Copy out the material word for word, starting at the line that has "is (685, 711)." and ending after the line that has "x-tick-label: (10–14) is". Don't include any pictures.

GIVEN INFORMATION:
....................

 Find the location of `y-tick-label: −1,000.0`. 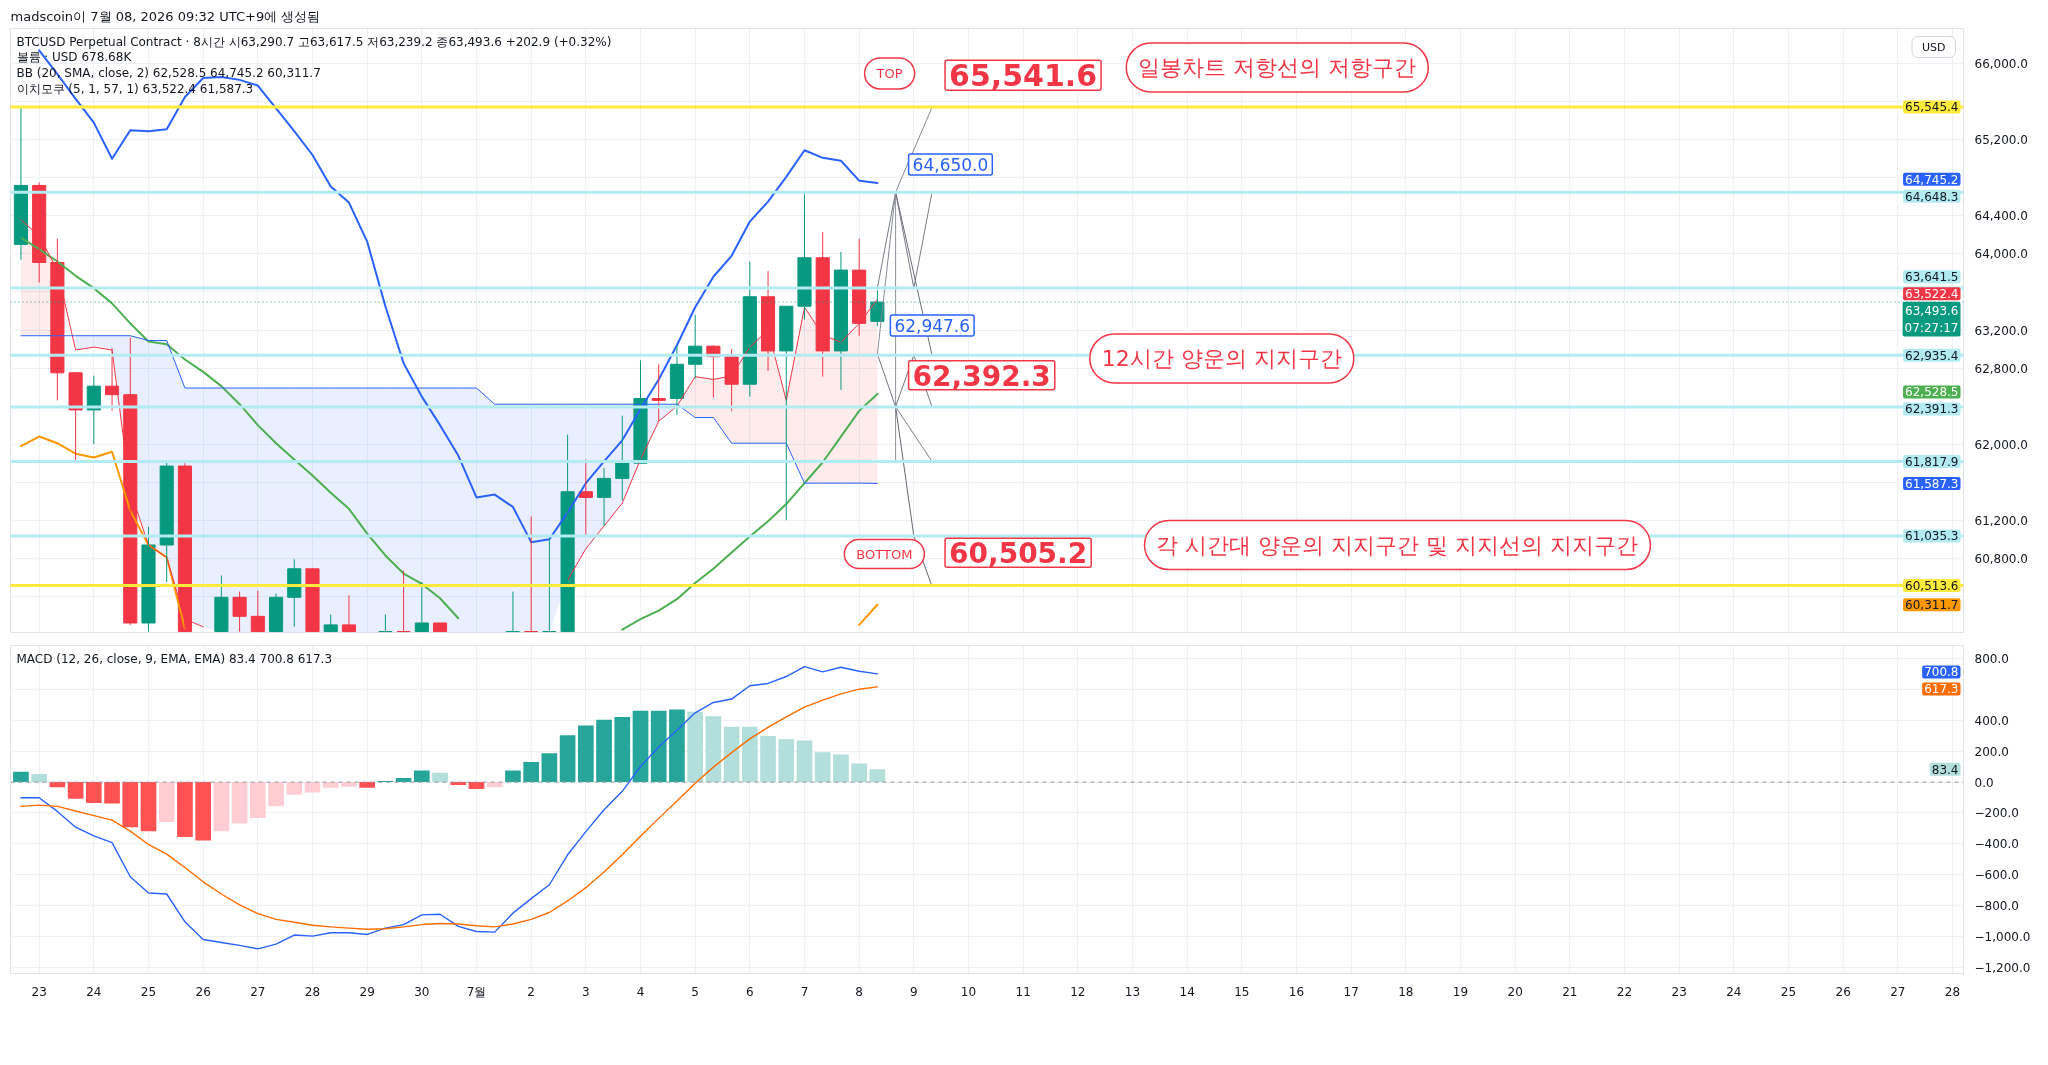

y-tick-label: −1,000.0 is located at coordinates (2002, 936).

....................

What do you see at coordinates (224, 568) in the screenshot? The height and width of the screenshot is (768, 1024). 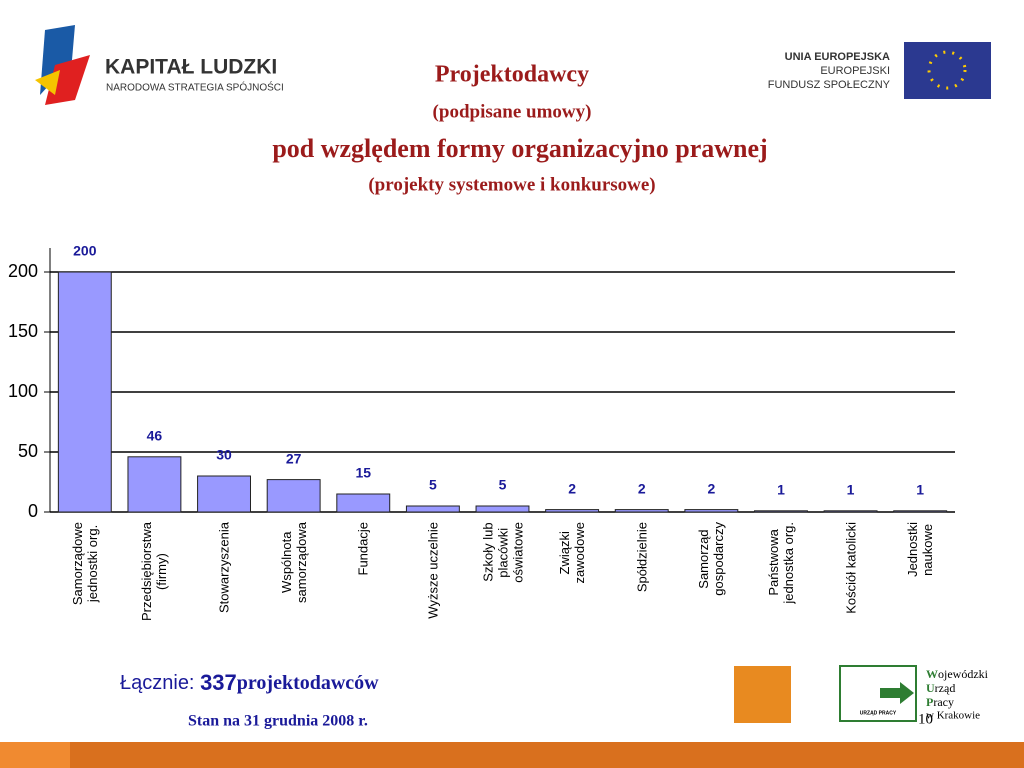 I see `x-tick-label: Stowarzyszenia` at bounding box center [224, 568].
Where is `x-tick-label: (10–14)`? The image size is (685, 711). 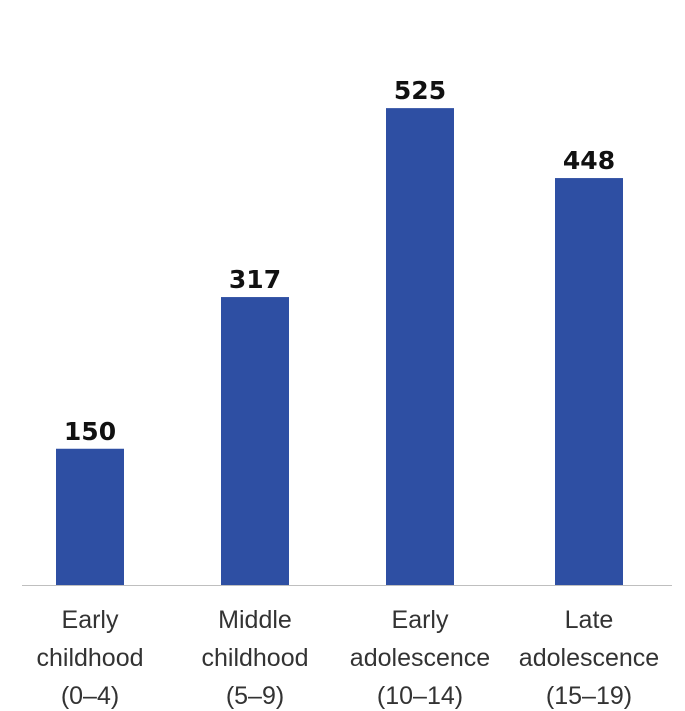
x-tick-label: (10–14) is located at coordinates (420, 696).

....................

ANSWER AREA:
Where is `x-tick-label: (10–14)`? The image size is (685, 711). 
x-tick-label: (10–14) is located at coordinates (420, 696).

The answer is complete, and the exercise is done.